Projets en cours de réalisation gisement géant de Gara Djebilet et ligne ferroviaire Tindouf-Béchar ; relier Alger à Tamanrasset par train ; le développement des Energies renouvelable ; la production de lait…
Notons enfin que «les logements réalisés se composent de 42% de logements ruraux et 58% de logements urbains».
Le secteur du BTPH constitue la meilleure amorce pour une généralisation de la relance économique en Algérie, mais essentiellement grâce à la dépense publique, de faire reculer fortement le chômage et de maintenir un taux de croissance entre 3 et 4% du PIB.
A noter, enfin, que notre pays a procédé au remboursement de sa dette extérieure par anticipation grâce au boom pétrolier des années 2000. Dette extérieure 2023 : 1,5% du PIB.

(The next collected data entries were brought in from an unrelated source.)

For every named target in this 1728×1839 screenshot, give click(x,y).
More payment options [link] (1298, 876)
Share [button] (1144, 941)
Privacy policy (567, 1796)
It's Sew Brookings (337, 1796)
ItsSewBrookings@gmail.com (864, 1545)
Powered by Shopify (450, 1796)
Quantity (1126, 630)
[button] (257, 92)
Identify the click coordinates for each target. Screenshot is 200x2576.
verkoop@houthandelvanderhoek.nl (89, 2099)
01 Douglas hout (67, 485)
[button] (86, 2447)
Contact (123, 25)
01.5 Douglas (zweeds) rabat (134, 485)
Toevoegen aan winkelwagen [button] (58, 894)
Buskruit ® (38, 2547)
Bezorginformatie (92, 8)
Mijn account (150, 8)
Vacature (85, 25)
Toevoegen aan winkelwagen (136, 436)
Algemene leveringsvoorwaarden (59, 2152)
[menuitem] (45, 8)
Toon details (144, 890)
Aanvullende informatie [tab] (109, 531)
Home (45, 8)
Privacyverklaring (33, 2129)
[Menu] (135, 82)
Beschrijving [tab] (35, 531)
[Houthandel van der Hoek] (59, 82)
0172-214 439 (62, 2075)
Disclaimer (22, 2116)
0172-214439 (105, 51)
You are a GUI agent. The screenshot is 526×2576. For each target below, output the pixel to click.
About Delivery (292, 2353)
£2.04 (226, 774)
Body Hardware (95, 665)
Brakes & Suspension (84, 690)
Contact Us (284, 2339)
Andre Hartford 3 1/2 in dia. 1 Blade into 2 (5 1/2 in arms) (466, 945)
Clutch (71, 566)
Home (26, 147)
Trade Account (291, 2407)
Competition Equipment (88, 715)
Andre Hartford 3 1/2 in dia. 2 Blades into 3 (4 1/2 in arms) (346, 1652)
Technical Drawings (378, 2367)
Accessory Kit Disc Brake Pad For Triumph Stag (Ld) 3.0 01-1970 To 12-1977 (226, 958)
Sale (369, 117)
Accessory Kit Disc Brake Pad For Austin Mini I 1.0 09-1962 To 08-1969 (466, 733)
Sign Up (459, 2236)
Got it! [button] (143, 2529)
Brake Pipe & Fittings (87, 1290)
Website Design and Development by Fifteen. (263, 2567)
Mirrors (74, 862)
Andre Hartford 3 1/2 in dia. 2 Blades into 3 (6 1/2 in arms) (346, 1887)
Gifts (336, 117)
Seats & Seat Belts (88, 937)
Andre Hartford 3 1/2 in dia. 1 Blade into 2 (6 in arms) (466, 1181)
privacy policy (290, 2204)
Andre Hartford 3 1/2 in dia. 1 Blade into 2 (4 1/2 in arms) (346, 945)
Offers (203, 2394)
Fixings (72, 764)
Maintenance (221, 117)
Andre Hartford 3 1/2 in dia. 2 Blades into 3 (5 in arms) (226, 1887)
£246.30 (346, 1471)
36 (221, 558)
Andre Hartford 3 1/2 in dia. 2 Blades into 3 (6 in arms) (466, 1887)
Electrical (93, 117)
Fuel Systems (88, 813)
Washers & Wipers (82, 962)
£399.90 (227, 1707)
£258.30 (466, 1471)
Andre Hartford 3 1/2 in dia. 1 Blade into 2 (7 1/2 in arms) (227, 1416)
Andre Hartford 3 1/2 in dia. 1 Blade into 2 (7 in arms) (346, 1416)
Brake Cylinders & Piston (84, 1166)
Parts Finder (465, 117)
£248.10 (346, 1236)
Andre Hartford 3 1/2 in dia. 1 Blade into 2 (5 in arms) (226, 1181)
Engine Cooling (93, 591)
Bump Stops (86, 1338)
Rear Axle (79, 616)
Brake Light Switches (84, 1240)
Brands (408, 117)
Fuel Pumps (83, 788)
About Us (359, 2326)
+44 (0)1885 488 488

Cependant, on peut tout de même conclure :
Malgré l’aisance financière, dont allait bénéficier le pays de l’augmentation des prix du baril de pétrole sur les marchés mondiaux en 1982, 1984 et depuis 2000 à 2014 où les prix ont évolué avec un baril de pétrole entre 90 et 150 dollars, notre économie s’achève sur un constat loin des réalités des marchés et des évolutions mondiales, notamment demeure très fortement dépendante de la rente des hydrocarbures, qui représentent la principale source de revenus du pays.
Pour rappel, en novembre 2017, il a été décidé le recours massif à la planche à billets avec des émissions monétaires sans limite pour une durée de 5 ans. L’assèchement de l’épargne publique (fonds de régulation des recettes) et près de 50% de la masse monétaire est hors circuit bancaire où le poids de l’informel est énorme avec près de 60% de la consommation du marché.
Ce qui a fait peser une menace sérieuse sur les finances publiques et le secteur bancaire au cœur de toutes les préoccupations du gouvernement.
Aujourd’hui, il nous faudra «une croissance annuelle de 7% et plus par an et un baril de pétrole à plus de 90 dollars pour pouvoir faire face aux déficits budgétaires quasi-chroniques pour restaurer la maîtrise du pays sur sa propre économie, notamment ouvrir de grandes perspectives socio-économiques pour notre jeunesse», dont la création de 2 millions d’entreprises de taille PME/PMI et de pas moins de 700 000 emplois nouveaux par an pour améliorer le taux de chômage actuel estimé à 14%.
Surtout que l’on sait que l’on reste sur une croissance socio-économique dépendante excessivement de la dépense publique, notamment après 35 ans d’ouverture, le seul investisseur et le principal pourvoyeur de fonds demeure l’Etat.